## Begin Selected passage

Marriage can be a beautiful experience between newlyweds. The decision to cement an eternity of love for each other in a series of vows is exciting and fulfilling.
Through the ups and downs of life, knowing that you have your forever partner to depend on makes a difference. In the whirlwind of encounters life has to offer, the thought that someone else is going through it all with you is comforting. Even if marriage isn’t at the forefront of your own personal relationship goals, listening to other people’s marriage stories helps deepen new viewpoints and give greater insight into what it takes to maintain a prosperous relationship.
Whether you are embracing singleness, figuring out the next steps for a long-term relationship or navigating the ebbs and flows of a marriage, take a page out of the books of these newlyweds. Each within their first year of marriage, these newlyweds learned a lot about themselves, marriage and the true meaning of a union.
Shay and Chris Ruffin
21NINETY: Can you tell me about the moment you both met?
CHRIS RUFFIN: I reached out to Shay about selling shirts. Both of us are journalists, but I have always had an entrepreneurial endeavor. She didn’t reach back out. The next time I DM’d her I saw she moved to Columbia, South Carolina. I was in Charlotte and invited her to lunch. From there, it went nowhere. A few months later, one of my friends had a boat party in Charlotte on the lake. She DM’d me. From there, we started talking back and forth about going to the lake at some point.
She eventually gave me her number, and I started FaceTiming her out of nowhere. She came up to Charlotte and we went on a date. That happened in July 2019, and we officially started dating in September 2019. We did two years long distance and married in October 2023.
21N: How has your relationship grown since first meeting up until now?
SHAY RUFFIN: We had to learn each other. When we first met, we were young and more worried about ourselves. Over time, you learn each other. That’s when you start putting your joint needs over your own needs.
CR: We had to learn how to take care of each other. Within that, we had to learn that it’s okay to spend time away from each other. It’s okay for you to go to the gym by yourself if you need to. It’s okay for you to go out at night with your friend once she’s in town. We had to learn how to care for ourselves and each other.
21N: What advice do you have for other newlyweds who recently tied the knot?
CR: Everything works for everybody differently. You’re not going to do the same thing that one couple does. Your finances are not going to look the same way that another couple does. How you run your household isn’t going to look the same way. What works for us may not work for someone else, but it doesn’t hurt to give it a try.
Nimah and Hammad Muhammad
21NINETY: Can you tell me about the moment you both met?
HAMMAD MUHAMMAD: We shared a mutual friend before I knew her. I saw her at the YMCA, and I asked my friend who she was because I couldn’t stop staring at her. That was the first day I saw her.
NIMAH MUHAMMAD: At that time, I was nine, and he was 10. He was from Dallas, and I was from Houston. I would go to Houston often because my family lived there. We’re both Muslim, so we would try to arrange and go to the mosque on the same Sunday. In the Nation of Islam, we have Saviours’ Day, and in 2020, it is in Detroit.
We communicated throughout the years, but saw each other at Saviours’ Day and talked. What was crazy for us both was that we sat beside each other on our flights back. We had no idea we were on the same flight and had no discussion about it that entire weekend. From then on, I haven’t stopped bothering him since. We started dating in 2020. We had our first child in 2021 and married in early 2022.

## End Selected passage

Your instructions =>
Reproduce verbatim the section of the newlywed interviews starting with "NIMAH MUHAMMAD: At" and going on through "in early 2022.".

## Begin Recorded data

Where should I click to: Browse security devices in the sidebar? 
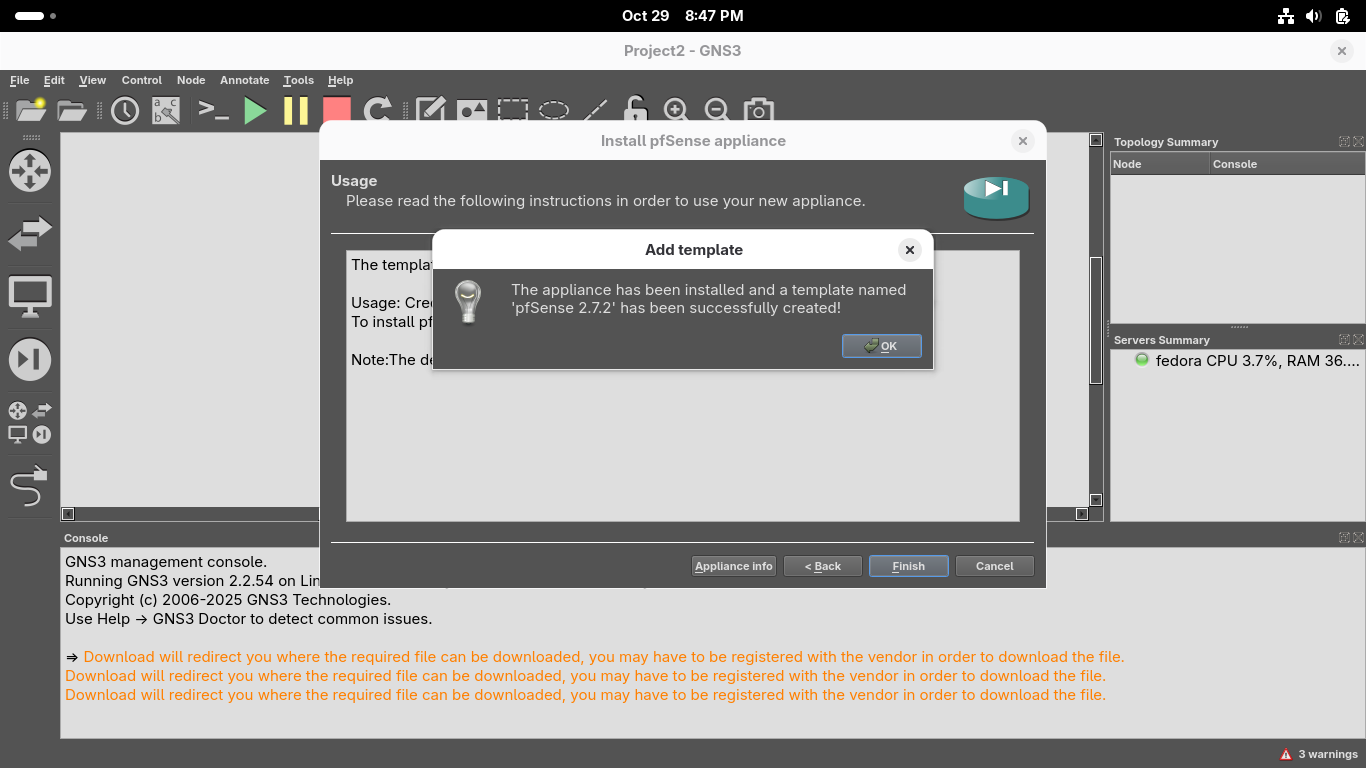pos(30,360)
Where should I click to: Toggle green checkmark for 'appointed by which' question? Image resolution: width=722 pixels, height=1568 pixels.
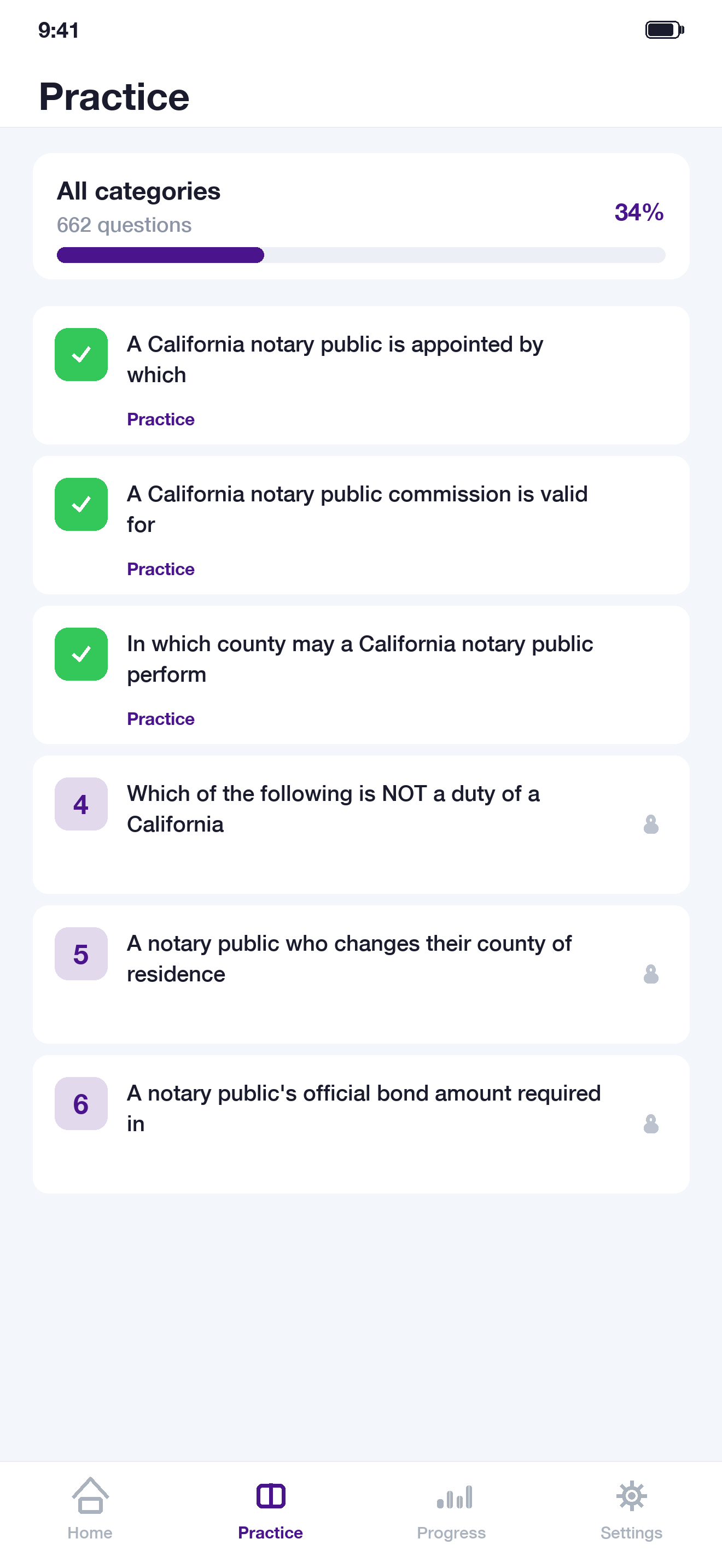(81, 354)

## End Recorded data

Full response =>
NIMAH MUHAMMAD: At that time, I was nine, and he was 10. He was from Dallas, and I was from Houston. I would go to Houston often because my family lived there. We’re both Muslim, so we would try to arrange and go to the mosque on the same Sunday. In the Nation of Islam, we have Saviours’ Day, and in 2020, it is in Detroit.
We communicated throughout the years, but saw each other at Saviours’ Day and talked. What was crazy for us both was that we sat beside each other on our flights back. We had no idea we were on the same flight and had no discussion about it that entire weekend. From then on, I haven’t stopped bothering him since. We started dating in 2020. We had our first child in 2021 and married in early 2022.